*TO DO*.
Format the rows from the line with "Select the Paint format tool" up to and including the line with "(x=181, y=64)" as a numbered list, omitting any blank lines.

(Rows for locating described items)
════════

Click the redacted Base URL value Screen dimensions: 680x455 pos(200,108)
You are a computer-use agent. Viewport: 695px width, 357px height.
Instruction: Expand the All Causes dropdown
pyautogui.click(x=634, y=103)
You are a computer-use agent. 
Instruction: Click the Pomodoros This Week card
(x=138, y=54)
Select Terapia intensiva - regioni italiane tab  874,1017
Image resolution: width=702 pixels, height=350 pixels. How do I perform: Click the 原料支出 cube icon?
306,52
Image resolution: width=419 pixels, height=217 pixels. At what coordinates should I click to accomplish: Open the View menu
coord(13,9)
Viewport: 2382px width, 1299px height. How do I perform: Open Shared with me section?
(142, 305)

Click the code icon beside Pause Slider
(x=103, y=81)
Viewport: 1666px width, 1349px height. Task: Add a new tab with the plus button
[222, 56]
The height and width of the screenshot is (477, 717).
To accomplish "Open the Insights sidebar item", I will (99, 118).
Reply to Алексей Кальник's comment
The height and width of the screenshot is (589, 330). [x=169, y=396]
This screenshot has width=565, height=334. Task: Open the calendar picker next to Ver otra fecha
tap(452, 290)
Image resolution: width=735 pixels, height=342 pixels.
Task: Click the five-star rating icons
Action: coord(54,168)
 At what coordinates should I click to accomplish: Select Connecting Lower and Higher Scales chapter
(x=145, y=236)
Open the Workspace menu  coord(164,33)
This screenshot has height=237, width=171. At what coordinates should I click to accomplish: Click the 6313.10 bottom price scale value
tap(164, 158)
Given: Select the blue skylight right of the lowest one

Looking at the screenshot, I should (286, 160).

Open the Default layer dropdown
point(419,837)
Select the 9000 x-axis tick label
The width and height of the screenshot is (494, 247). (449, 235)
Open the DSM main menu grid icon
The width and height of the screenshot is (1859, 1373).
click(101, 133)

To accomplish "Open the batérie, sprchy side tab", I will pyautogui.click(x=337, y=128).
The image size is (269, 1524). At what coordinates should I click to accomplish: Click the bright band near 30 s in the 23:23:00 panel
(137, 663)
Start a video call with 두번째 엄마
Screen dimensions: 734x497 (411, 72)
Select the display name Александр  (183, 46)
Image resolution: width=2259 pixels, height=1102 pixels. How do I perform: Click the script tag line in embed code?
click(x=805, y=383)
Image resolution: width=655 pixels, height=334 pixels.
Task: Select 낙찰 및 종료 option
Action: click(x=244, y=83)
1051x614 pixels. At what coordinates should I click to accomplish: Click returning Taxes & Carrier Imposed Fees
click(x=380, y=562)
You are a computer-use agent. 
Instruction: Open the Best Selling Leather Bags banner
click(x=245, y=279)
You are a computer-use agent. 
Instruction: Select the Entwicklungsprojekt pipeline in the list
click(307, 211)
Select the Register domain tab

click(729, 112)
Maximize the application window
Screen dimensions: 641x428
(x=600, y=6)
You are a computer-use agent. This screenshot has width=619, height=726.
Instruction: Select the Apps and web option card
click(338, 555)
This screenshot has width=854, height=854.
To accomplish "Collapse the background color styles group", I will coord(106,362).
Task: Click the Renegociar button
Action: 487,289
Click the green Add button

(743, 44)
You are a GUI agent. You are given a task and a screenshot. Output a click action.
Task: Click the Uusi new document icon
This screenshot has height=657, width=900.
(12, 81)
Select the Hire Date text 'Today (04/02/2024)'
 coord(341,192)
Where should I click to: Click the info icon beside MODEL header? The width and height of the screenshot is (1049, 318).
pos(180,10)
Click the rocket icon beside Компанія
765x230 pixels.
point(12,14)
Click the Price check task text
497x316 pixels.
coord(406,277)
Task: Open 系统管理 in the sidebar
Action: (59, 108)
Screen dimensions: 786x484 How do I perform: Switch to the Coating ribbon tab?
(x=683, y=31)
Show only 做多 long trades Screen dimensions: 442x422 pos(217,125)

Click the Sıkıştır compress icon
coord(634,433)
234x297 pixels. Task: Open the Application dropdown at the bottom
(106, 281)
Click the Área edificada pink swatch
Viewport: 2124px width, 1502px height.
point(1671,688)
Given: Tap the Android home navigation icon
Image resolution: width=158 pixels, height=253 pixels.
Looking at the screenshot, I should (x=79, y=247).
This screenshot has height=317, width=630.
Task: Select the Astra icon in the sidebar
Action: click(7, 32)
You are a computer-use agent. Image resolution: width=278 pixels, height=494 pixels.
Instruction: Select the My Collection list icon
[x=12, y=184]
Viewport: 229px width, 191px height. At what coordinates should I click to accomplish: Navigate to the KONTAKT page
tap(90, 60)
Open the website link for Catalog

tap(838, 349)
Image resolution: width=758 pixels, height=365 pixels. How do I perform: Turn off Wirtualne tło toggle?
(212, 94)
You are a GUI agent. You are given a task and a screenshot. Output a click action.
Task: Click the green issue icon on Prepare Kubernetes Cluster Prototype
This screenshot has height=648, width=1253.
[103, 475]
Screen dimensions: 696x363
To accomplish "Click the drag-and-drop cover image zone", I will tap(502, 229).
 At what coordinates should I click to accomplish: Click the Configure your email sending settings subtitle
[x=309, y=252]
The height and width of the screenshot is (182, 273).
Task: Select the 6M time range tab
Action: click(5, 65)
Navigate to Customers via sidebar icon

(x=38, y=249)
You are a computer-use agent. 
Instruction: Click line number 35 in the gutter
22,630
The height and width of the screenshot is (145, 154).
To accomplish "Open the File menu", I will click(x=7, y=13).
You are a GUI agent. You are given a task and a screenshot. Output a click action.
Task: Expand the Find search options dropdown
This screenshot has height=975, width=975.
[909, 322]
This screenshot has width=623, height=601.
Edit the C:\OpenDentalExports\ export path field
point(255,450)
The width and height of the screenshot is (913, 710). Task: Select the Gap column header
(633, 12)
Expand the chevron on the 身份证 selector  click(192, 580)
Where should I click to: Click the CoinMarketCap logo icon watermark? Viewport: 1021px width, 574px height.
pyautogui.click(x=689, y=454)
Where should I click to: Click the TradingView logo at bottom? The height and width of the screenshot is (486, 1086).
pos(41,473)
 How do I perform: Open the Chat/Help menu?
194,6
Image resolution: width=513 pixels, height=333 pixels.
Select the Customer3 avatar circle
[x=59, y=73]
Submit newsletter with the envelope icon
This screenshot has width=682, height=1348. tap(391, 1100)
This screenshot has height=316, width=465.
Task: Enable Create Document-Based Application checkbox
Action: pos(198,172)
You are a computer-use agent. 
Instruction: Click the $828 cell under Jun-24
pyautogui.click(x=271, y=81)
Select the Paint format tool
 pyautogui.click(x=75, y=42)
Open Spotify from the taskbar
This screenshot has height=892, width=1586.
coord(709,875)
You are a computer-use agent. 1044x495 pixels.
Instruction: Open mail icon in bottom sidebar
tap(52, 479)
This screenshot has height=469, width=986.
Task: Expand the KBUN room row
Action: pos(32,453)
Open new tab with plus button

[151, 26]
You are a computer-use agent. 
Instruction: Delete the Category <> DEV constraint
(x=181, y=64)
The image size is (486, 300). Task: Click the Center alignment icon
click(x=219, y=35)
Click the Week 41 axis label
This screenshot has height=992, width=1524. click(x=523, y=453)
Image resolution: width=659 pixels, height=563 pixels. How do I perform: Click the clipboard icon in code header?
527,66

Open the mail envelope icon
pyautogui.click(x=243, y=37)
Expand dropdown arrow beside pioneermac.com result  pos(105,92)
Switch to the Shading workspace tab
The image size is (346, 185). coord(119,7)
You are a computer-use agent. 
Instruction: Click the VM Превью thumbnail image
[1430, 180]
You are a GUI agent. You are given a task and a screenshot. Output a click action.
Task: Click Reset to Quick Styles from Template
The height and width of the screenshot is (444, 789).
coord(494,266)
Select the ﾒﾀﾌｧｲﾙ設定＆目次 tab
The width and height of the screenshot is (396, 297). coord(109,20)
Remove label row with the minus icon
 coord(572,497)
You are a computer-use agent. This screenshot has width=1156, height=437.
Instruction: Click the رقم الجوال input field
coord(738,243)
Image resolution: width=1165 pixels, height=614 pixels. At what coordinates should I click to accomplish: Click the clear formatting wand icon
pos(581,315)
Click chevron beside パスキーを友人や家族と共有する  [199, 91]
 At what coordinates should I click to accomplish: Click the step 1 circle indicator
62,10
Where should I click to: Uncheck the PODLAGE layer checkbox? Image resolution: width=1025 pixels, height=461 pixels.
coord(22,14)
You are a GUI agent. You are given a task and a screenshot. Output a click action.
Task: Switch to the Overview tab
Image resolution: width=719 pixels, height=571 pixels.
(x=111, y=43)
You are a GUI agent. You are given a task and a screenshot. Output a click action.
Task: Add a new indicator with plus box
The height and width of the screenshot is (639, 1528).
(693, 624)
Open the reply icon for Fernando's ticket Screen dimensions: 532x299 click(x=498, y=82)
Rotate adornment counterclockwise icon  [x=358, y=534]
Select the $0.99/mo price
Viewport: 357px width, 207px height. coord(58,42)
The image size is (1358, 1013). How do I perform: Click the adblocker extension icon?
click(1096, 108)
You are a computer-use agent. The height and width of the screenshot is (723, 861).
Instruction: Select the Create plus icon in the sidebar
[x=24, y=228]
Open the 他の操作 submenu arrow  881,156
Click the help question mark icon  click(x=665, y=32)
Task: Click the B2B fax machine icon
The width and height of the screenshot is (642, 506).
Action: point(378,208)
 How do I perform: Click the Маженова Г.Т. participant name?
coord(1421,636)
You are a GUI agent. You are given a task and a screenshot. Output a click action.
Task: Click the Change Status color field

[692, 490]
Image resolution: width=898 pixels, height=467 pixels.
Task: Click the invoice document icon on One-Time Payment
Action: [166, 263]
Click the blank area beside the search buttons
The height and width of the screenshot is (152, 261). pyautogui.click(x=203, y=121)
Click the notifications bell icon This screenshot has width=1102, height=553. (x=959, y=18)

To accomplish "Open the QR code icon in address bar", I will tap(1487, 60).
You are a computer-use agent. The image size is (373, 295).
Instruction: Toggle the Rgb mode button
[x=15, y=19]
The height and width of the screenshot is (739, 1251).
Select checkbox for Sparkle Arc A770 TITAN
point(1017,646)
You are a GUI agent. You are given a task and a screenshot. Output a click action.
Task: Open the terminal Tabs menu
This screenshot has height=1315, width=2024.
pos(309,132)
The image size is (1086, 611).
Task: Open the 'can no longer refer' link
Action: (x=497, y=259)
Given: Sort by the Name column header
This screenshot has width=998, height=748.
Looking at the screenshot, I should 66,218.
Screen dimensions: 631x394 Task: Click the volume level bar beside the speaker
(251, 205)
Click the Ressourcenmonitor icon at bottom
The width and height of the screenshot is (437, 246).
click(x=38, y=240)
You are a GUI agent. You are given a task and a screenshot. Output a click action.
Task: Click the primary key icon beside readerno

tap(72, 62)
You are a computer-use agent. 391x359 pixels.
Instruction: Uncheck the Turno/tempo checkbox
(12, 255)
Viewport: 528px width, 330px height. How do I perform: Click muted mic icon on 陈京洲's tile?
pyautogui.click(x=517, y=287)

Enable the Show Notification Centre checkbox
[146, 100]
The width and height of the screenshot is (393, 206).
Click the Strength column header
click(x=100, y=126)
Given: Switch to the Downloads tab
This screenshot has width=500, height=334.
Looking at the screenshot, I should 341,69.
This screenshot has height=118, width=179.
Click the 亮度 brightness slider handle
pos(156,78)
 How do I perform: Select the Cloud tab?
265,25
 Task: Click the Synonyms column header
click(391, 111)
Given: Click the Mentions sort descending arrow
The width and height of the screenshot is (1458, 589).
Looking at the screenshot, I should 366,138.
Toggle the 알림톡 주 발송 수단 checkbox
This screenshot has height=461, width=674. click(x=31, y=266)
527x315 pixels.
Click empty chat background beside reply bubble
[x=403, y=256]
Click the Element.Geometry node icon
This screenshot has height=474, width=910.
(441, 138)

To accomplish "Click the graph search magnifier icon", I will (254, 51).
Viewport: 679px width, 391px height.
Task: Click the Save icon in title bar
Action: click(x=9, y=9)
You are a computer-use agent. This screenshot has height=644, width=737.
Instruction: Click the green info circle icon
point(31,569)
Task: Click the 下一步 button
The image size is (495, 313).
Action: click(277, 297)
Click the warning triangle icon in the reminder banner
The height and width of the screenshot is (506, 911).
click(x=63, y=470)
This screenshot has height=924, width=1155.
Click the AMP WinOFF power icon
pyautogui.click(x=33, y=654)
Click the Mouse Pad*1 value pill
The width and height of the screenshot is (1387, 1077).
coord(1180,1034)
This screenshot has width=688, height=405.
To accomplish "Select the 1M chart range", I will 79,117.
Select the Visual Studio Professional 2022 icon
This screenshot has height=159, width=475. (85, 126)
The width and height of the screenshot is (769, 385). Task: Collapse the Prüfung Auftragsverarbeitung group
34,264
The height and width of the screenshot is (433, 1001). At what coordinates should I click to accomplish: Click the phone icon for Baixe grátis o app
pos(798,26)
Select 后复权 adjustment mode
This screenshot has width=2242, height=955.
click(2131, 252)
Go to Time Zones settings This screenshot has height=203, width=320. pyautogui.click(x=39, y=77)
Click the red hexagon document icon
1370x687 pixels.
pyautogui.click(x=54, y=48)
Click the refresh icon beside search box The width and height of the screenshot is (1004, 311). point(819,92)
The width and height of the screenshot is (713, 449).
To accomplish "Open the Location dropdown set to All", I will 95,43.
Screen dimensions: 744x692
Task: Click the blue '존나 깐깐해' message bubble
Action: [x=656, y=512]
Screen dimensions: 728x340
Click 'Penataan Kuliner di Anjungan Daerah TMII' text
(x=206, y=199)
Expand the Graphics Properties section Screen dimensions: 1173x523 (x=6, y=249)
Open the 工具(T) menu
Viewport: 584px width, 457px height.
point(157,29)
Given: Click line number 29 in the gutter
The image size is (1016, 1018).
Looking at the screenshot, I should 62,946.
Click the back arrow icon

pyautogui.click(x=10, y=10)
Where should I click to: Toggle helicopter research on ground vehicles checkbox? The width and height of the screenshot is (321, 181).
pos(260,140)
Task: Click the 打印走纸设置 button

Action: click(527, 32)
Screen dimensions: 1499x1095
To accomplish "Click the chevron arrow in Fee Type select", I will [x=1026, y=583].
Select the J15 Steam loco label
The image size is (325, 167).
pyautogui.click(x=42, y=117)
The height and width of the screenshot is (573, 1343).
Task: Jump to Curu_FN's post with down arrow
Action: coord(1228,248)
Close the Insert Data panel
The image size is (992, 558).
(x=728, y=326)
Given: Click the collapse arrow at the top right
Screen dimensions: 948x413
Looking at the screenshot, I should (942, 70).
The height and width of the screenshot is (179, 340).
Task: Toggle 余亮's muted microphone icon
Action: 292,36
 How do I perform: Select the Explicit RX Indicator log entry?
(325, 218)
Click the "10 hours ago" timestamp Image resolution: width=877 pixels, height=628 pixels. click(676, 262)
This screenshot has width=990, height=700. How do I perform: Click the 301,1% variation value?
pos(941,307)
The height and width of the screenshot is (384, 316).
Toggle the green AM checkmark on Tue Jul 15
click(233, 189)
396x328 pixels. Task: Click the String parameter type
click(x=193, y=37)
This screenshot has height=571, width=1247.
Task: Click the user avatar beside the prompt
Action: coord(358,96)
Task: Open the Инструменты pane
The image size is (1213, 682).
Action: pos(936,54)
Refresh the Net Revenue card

════════

*SOLUTION*.
1. Select the Paint format tool
2.  pyautogui.click(x=75, y=42)
3. Open Spotify from the taskbar
4. This screenshot has height=892, width=1586.
5. coord(709,875)
6. You are a computer-use agent. 1044x495 pixels.
7. Instruction: Open mail icon in bottom sidebar
8. tap(52, 479)
9. This screenshot has height=469, width=986.
10. Task: Expand the KBUN room row
11. Action: pos(32,453)
12. Open new tab with plus button
13. [151, 26]
14. You are a computer-use agent. 
15. Instruction: Delete the Category <> DEV constraint
16. (x=181, y=64)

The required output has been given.